Topo maps and Google Earth will generally point you in the right direction if you know what to key in on.  However, they are not infallible. I've scouted and hunted places that on paper and pixels "should" have held deer in abundance only to find few or none.  Alternatively, I've been in other places that "shouldn't" be good but were epic. Also, you've got to realize that EVERYONE already does this during our cabin fever months and many of the "best" looking spots are overrun year after year with lazy computer screen cowboys that don't scout, want something for nothing, have zero boots on the ground experience, don't really know how to hunt an area, and end up screwing themselves, others, and the resource(s).

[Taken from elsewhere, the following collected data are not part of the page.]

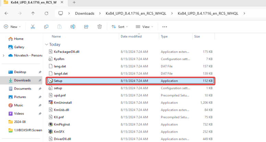The width and height of the screenshot is (266, 142).
Task: Click the Rename icon in toolbar
Action: pos(73,26)
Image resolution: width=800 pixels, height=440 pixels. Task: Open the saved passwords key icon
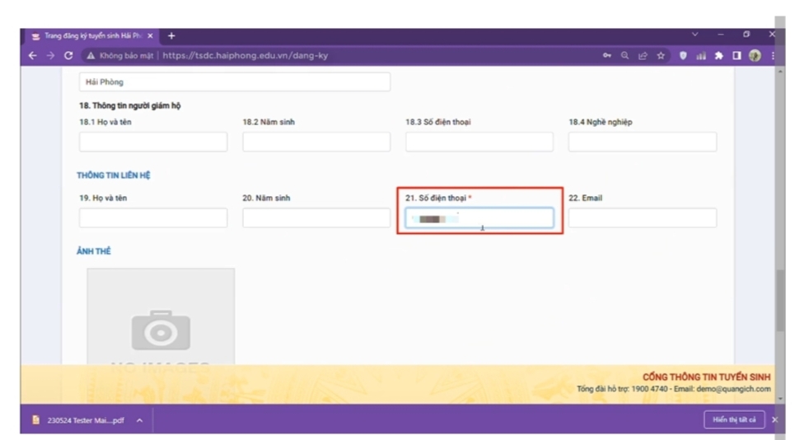pyautogui.click(x=607, y=56)
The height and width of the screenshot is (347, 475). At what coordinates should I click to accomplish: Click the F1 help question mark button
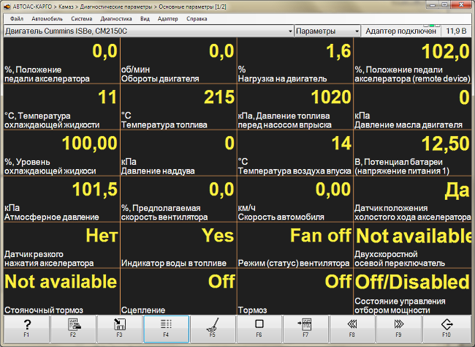point(26,327)
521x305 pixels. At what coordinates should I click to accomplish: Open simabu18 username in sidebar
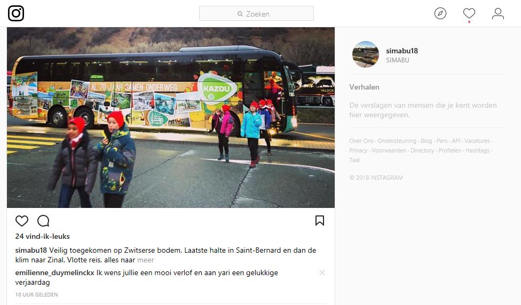point(402,51)
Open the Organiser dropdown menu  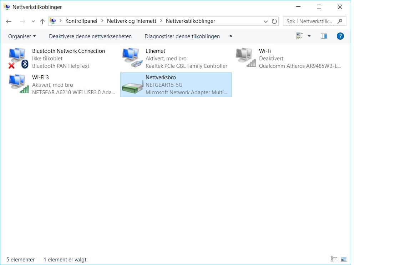pos(22,36)
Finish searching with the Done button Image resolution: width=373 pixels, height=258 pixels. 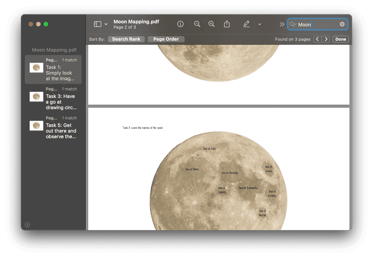pos(340,39)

The bottom line is that you need to actually get out in the field and wear out some boot leather.  Go bear hunting in August. It will not only help you get a feel for an area and maybe see deer and/or kill a bear, but it helps get you in shape for High Buck and the rest if the fall hunting season.  It may also make you realize that the rigors of carrying your camp in on your back and your camp and a buck out on your back in invariably crappy weather don't quite match up with what might just turn out to be just a romanticized interest in a particular hunt.  There's a world of difference between sipping a cup of coffee while staring at a computer screen in the comfort of one's cozy home and crawling through slider alder on a steep wet hillside with a 100 lb. pack in the rain or snow with a headlamp.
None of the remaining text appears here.